Problem: Two non-negative integers are stored as linked lists in reverse order. Each node contains a single digit. Add the two numbers and return the sum as a linked list.

# Input:  l1 = 2 -> 4 -> 3  (represents 342)
#         l2 = 5 -> 6 -> 4  (represents 465)
# Output: 7 -> 0 -> 8       (represents 807)
#
# Addition with carry:
#
#   2 + 5 = 7,  carry = 0  -> node 7
#   4 + 6 = 10, carry = 1  -> node 0
#   3 + 4 + 1(carry) = 8   -> node 8
#
# Result: 7 -> 0 -> 8 (807)

def addTwoNumbers(l1, l2):
    """Add two numbers represented as reversed linked lists.

    Process digit by digit from least significant (head).
    Track carry for sums >= 10.

    Time:  O(max(n, m)) - traverse both lists
    Space: O(max(n, m)) - result list length
    """
    dummy = ListNode(0)
    curr = dummy
    carry = 0

    while l1 or l2 or carry:
        # Get current digits (0 if list is exhausted)
        val1 = l1.val if l1 else 0
        val2 = l2.val if l2 else 0

        # Calculate sum and carry
        total = val1 + val2 + carry
        carry = total // 10
        digit = total % 10

        # Create new node
        curr.next = ListNode(digit)
        curr = curr.next

        # Advance pointers
        l1 = l1.next if l1 else None
        l2 = l2.next if l2 else None

    return dummy.next

Problem 5: Reorder List (LC 143)

Problem: Given L0 → L1 → ... → Ln-1 → Ln, reorder to L0 → Ln → L1 → Ln-1 → L2 → Ln-2 → ...

# Input:  1 -> 2 -> 3 -> 4 -> 5
# Output: 1 -> 5 -> 2 -> 4 -> 3
#
# Strategy: Three steps
#
# Step 1: Find middle using slow/fast
#   1 -> 2 -> 3 -> 4 -> 5
#              ^
#            middle
#
# Step 2: Reverse the second half
#   First half:  1 -> 2 -> 3
#   Second half: 5 -> 4  (reversed)
#
# Step 3: Merge alternately
#   1 -> 5 -> 2 -> 4 -> 3

def reorderList(head):
    """Reorder list by interleaving front and reversed back.

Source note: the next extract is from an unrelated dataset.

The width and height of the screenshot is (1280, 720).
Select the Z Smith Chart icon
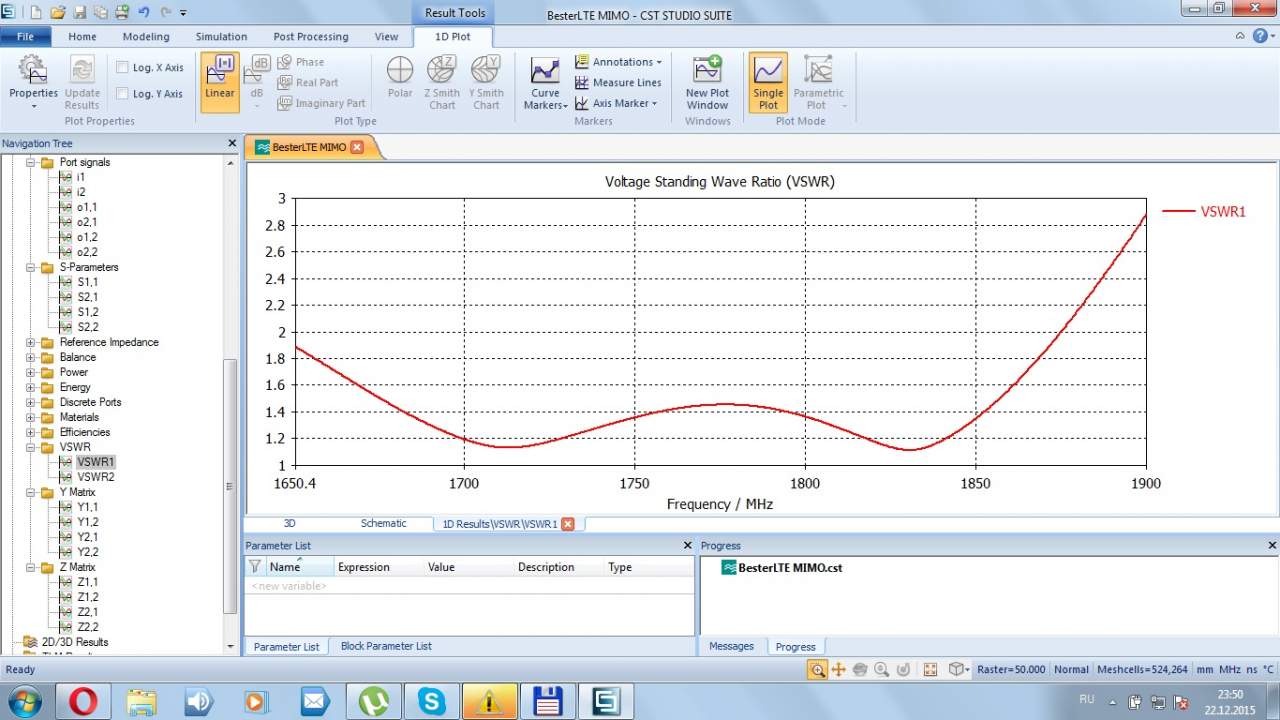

    Combines three fundamental techniques:
    1. Find middle (slow/fast pointer)
    2. Reverse linked list
    3. Merge two lists

    Time:  O(n) - three O(n) passes
    Space: O(1) - in-place pointer manipulation
    """
    if not head or not head.next:
        return

    # Step 1: Find middle
    slow = fast = head
    while fast.next and fast.next.next:
        slow = slow.next
        fast = fast.next.next

    # Step 2: Reverse second half
    prev = None
    curr = slow.next
    slow.next = None  # cut the list

    while curr:
        next_node = curr.next
        curr.next = prev
        prev = curr
        curr = next_node

    # Step 3: Merge two halves
    first, second = head, prev
    while second:
        tmp1, tmp2 = first.next, second.next
        first.next = second
        second.next = tmp1
        first = tmp1
        second = tmp2

Complexity Summary

ProblemTimeSpaceKey Technique
Reverse K-GroupO(n)O(n/k)Count + reverse in groups
Copy Random PointerO(n)O(n) or O(1)Hash map or interleaving
Flatten MultilevelO(n)O(d)Stack-based DFS
Add Two NumbersO(max(n,m))O(max(n,m))Digit-by-digit with carry
Reorder ListO(n)O(1)Middle + reverse + merge
Interview Tip: "Reorder List" is a great problem to demonstrate composability — it combines three separate techniques you already know. In interviews, explain each step clearly before coding. Interviewers love seeing you break hard problems into known sub-problems.